Kama muta: the powerful emotion you didn’t know how to name
I am about 20 minutes into my conversation with the psychological anthropologist Alan Fiske when he starts talking about a lost kitten. “If you saw it outside, you would go pick it up and stop it getting run over by a truck, check if it’s hungry, and make sure it’s warm and safe,” he says. “Your heart goes out to it.”
I’m not an ardent cat lover, and I don’t consider myself to be an especially soppy person, but his words send chills down my neck. I feel something open in my chest and my eyes start prickling.
What I’m feeling is kama muta – an under-recognised emotion that has been the focus of Fiske’s work for more than a decade. According to Fiske and his colleagues, kama muta evolved to bind us to others and strengthen our relationships. “It motivates you to embrace and care for other people,” says Jon Zabala, a researcher at the University of the Basque Country.
We experience it at some of the most important events of our lives – births, weddings, and funerals – and it is commonly exploited by writers, directors and marketeers to enhance the emotional impact of their stories. Those of a cynical disposition may find the concept cloying and sentimental, but the latest research suggests that kama muta can be a powerful force in politics.
Fiske’s interest in kama muta began more than 10 years ago, during a working holiday in Norway with his two friends and collaborators, the psychologists Thomas Schubert and Beate Seibt. One day, the conversation turned to children’s films and superhero movies. Why, Schubert wondered, did he cry at their endings?

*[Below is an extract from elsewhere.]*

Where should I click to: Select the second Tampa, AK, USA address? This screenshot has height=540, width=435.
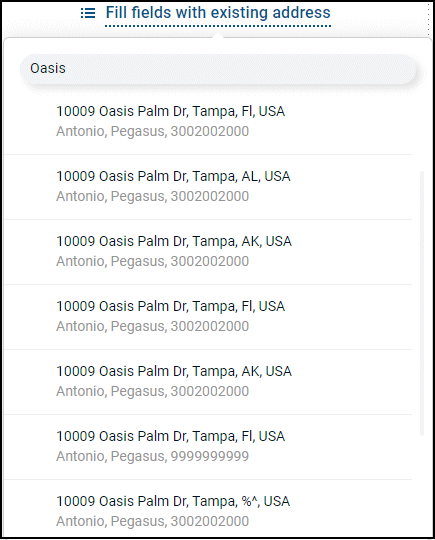(x=208, y=382)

After some thought and discussion, the researchers began to suspect that this immediate, involuntary reaction reflected an emotion that hadn’t been studied scientifically. “All psychologists assumed that crying meant sadness,” says Fiske, yet the tears that Schubert was describing occurred during positive events. In a superhero film, for instance, you are less likely to cry when the superhero is crushed and defeated than when his friends come to save him – a moment of hope. “We were just so intrigued by this emotion that we started studying it,” says Fiske, who is based at the University of California, Los Angeles.
Their first challenge was to gather as much information as possible on people’s experiences of the emotion and when they experienced it, through in-depth interviews, experiments and ethnographic observations. At the same time, Fiske began looking for a term that would neatly describe the emotion they were hoping to capture. After much searching, he settled on kama muta, an old Sanskrit term that means “moved by love”. [Continue reading…]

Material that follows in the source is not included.